这里,第一音频片段作为前乐段,其音频特征信息和MIDI信息可以被称为第一信息。第二音频片段作为后乐段,其音频特征信息和MIDI信息可以被称为第二信息。其中,第一信息即可作为预设神经网络模型80的一个输入,第二信息即可作为预设神经网络模型80的另一个输入。
需要说明的是,第一信息中的MIDI信息(即第一音频片段的MIDI信息)中的多个声轨,和第二信息中的MIDI信息(即第二音频片段的MIDI信息)中的多个声轨是相同的。具体的,第一信息中的MIDI信息所包括的声轨数量及其类型,与第二信息中的MIDI信息所包括的声轨数量及其类型均相同。
例如,第一信息中的MIDI信息包括3个声轨,分别为人声声轨、钢琴声轨以及小提琴声轨。

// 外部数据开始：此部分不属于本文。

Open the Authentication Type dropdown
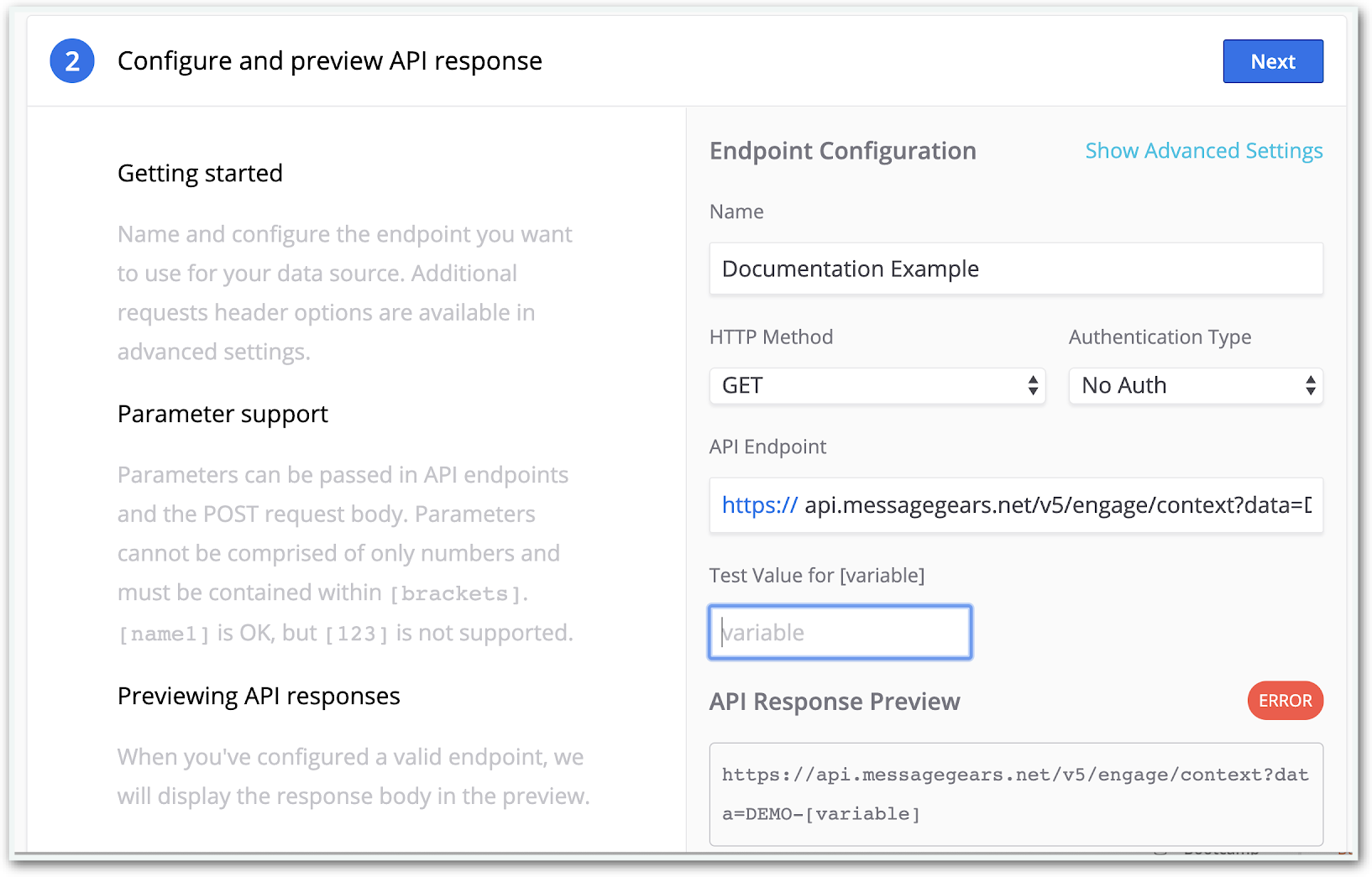(x=1195, y=385)
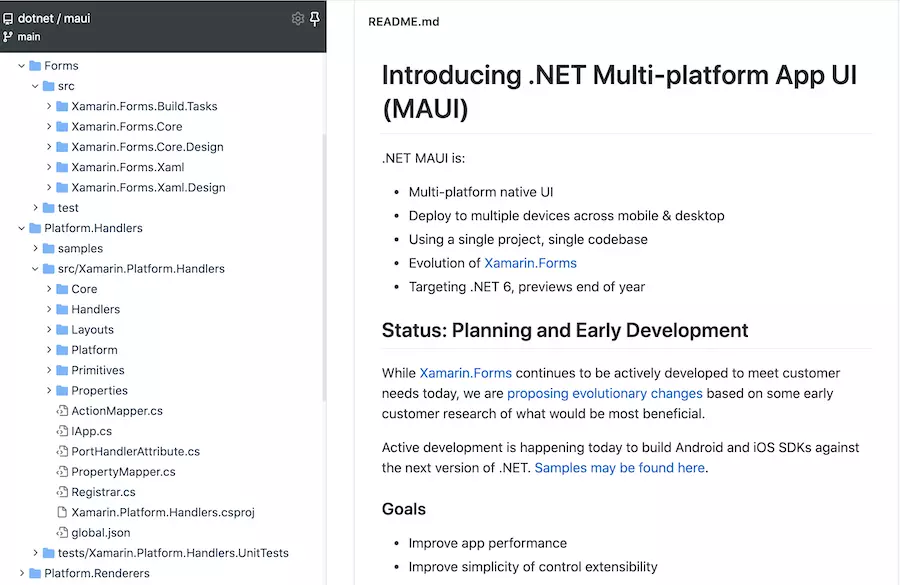Viewport: 900px width, 585px height.
Task: Select the PropertyMapper.cs file in tree
Action: (123, 472)
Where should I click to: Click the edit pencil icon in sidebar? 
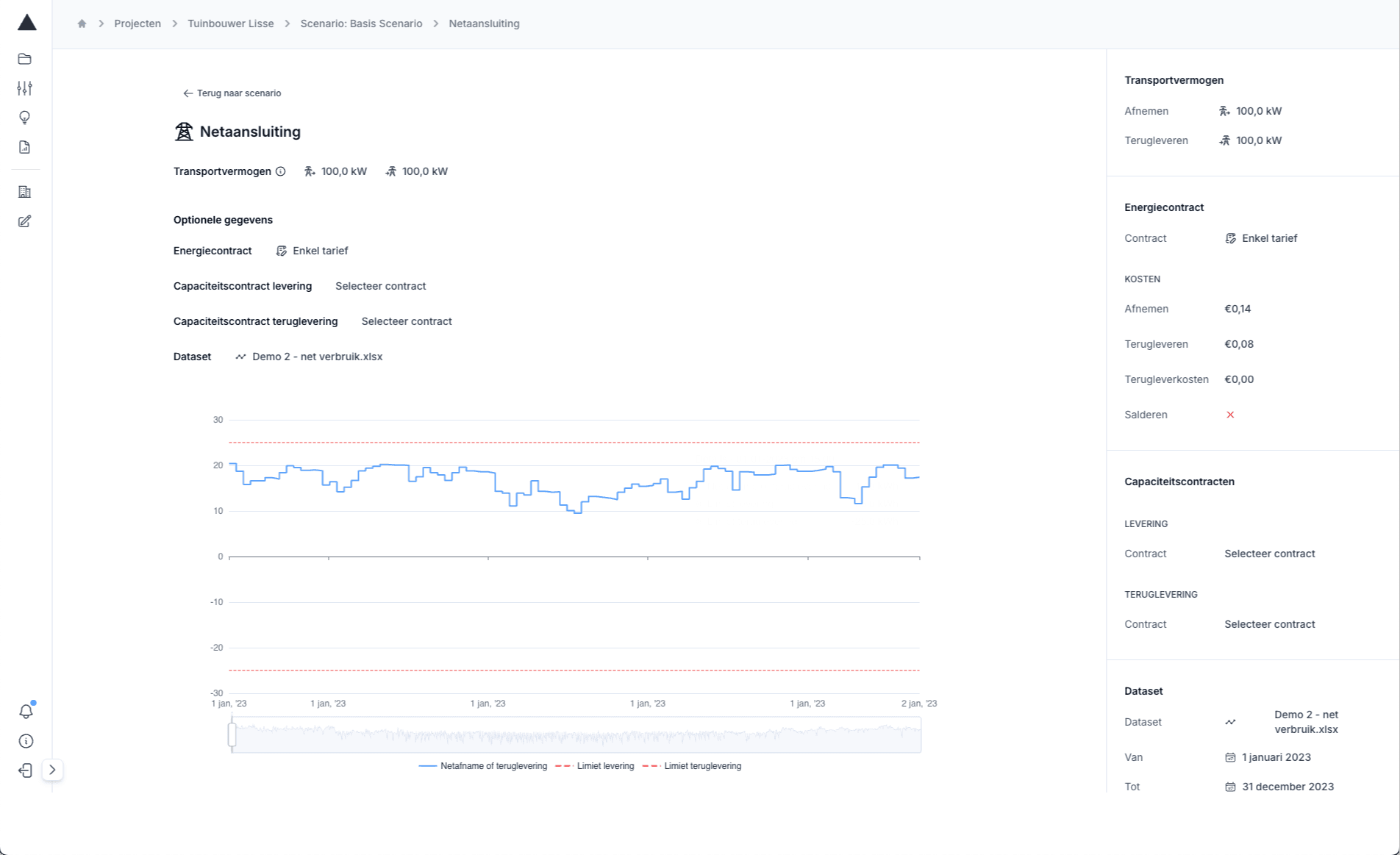(x=25, y=221)
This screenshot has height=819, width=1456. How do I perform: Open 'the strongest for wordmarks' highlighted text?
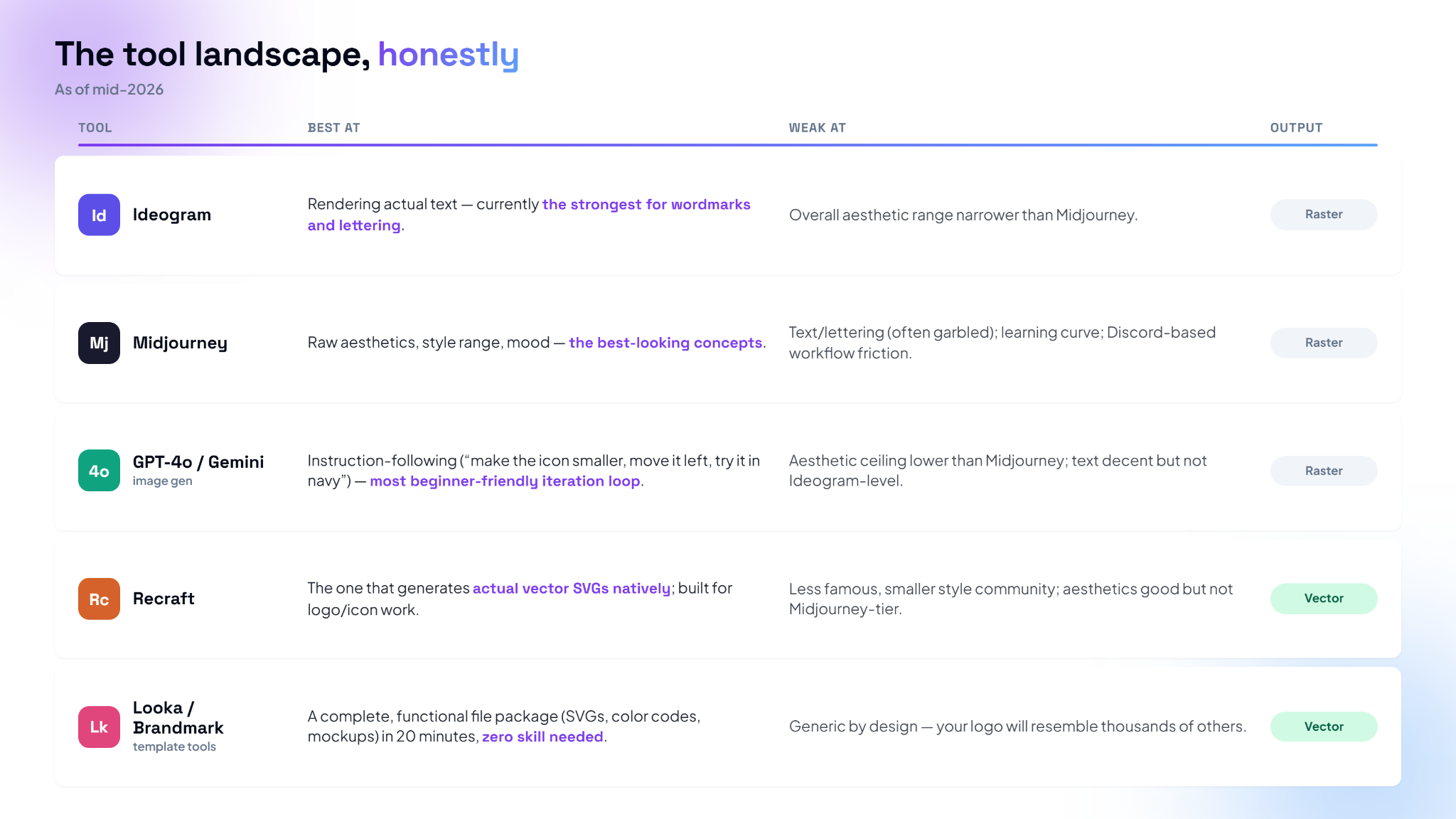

那么,第二信息中的MIDI信息也包括这3个声轨。
应理解,假设第一信息中的MIDI信息所包括的声轨数量和第二信息中的MIDI信息所包括的声轨数量不同时,例如第一信息中的MIDI信息所包括的声轨数量,大于第二信息中的MIDI信息所包括的声轨数量,且第一信息中的MIDI信息包括第二信息中的MIDI信息所包括的所有声轨类型,则终端设备可以为第二信息中的MIDI信息增加空轨,以使第一信息中的MIDI信息所包括的声轨数量和第二信息中的MIDI信息所包括的声轨数量相同。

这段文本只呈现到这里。